* **Your task**
Beginning at the line that has "Viewport: 1386px width, 868px height." and stopping after the one that has "(x=547, y=374)", write out that part of the listing with "selection" swapped for "option" and everything else unchanged. Leave out the pictures.

** Start of Supplied data **

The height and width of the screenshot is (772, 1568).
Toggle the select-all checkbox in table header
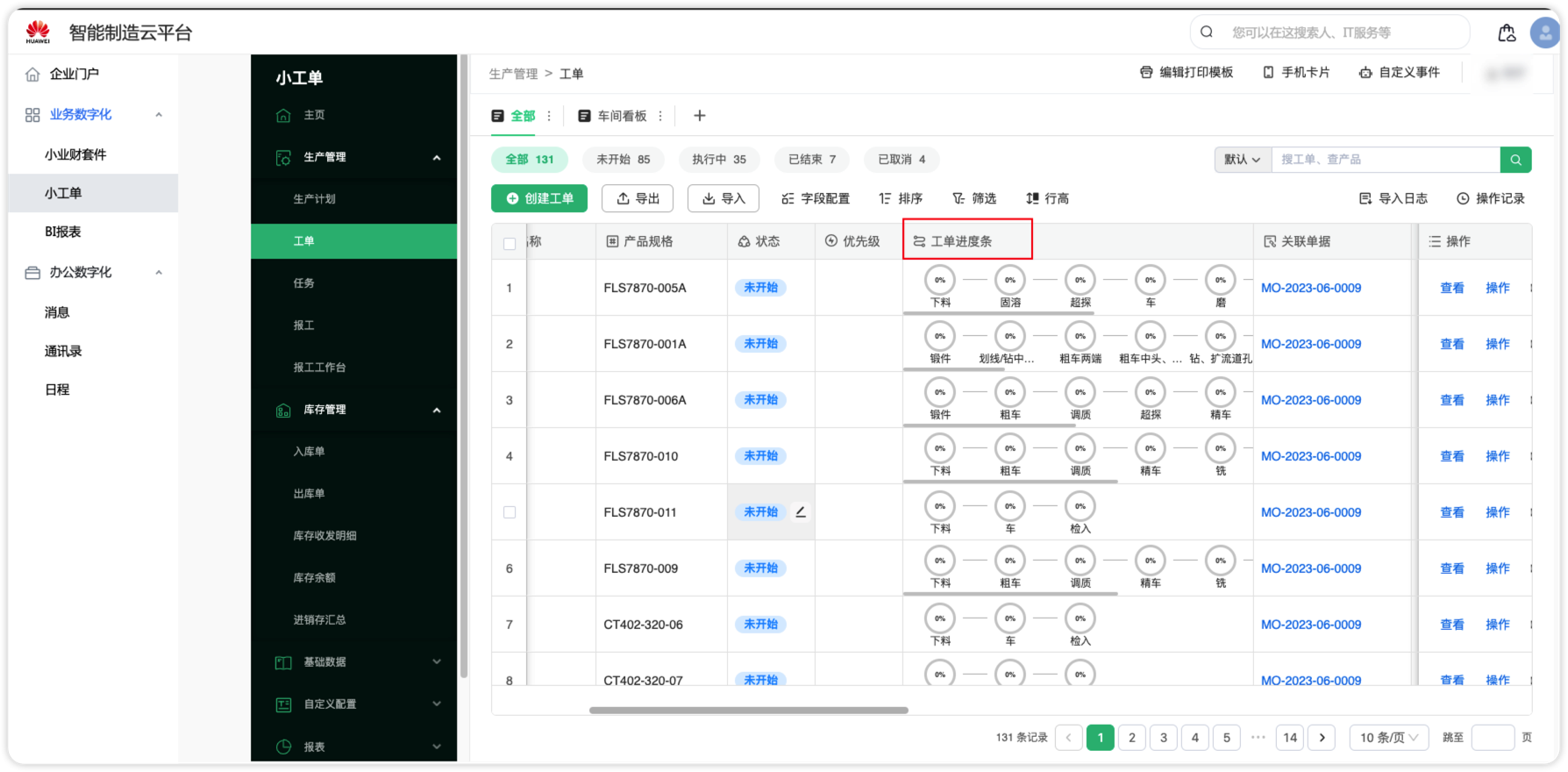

** End of Supplied data **
** Start of Supplied data **

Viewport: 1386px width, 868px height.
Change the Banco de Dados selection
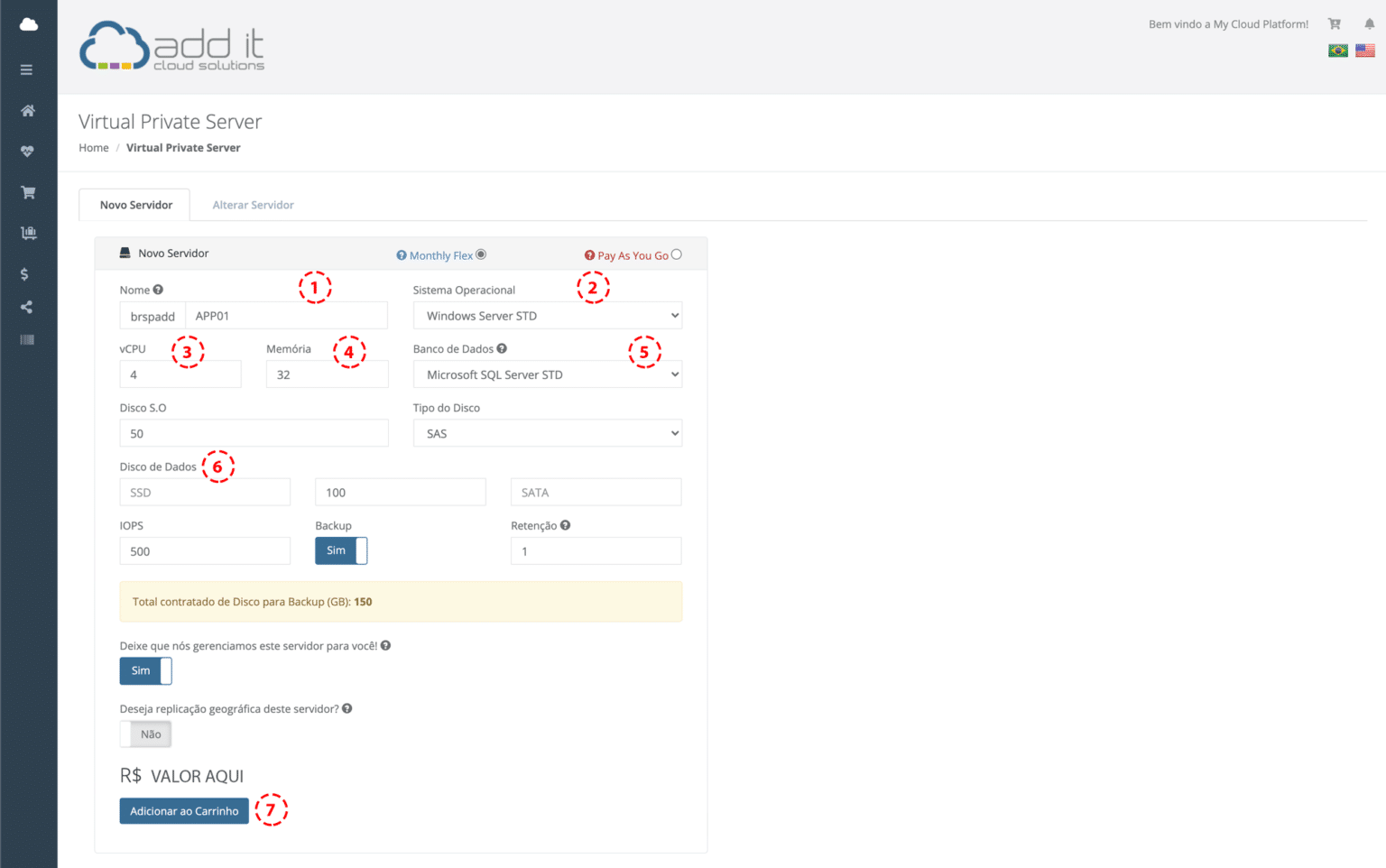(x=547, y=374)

** End of Supplied data **
** Start of Supplied data **

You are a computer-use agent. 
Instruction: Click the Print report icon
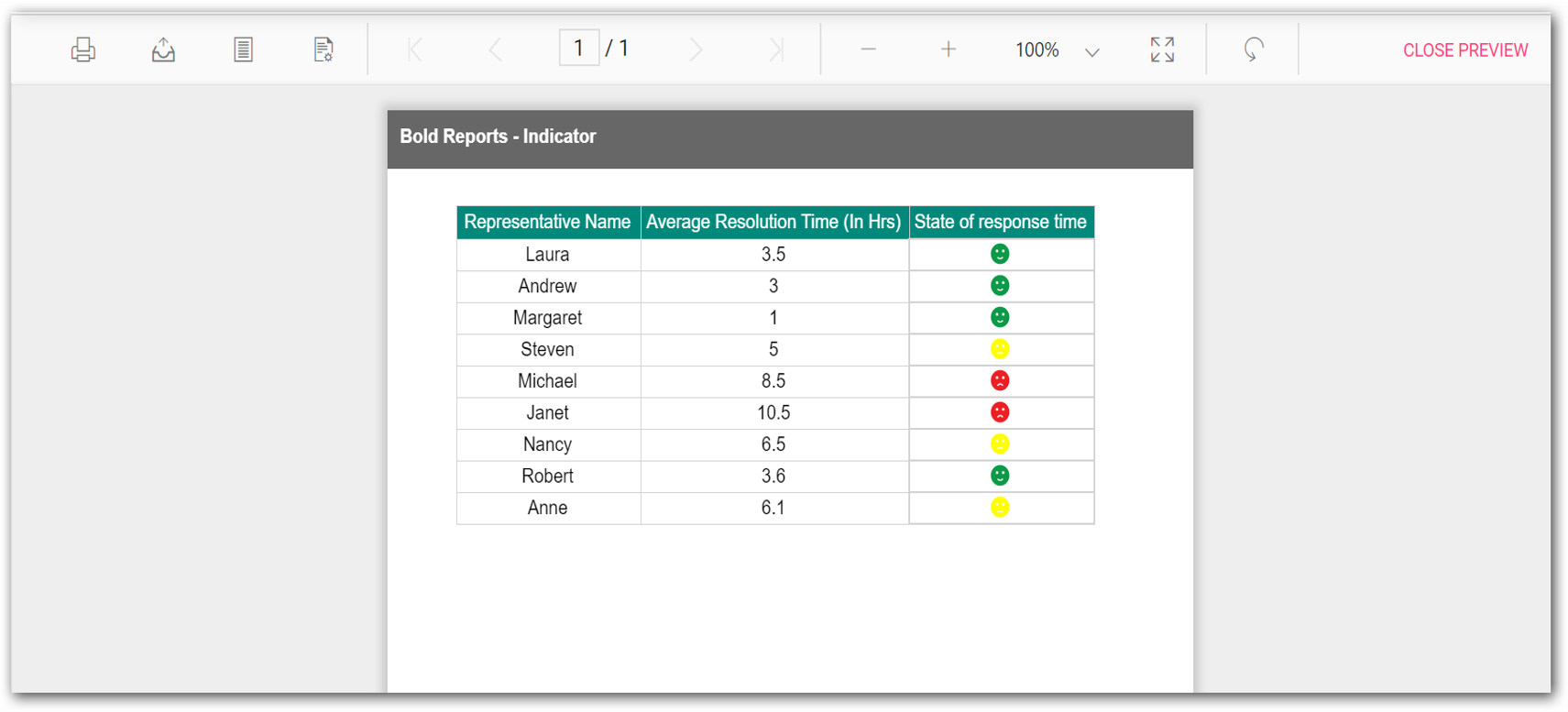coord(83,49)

** End of Supplied data **

* **Finished answer**
Viewport: 1386px width, 868px height.
Change the Banco de Dados option
(x=547, y=374)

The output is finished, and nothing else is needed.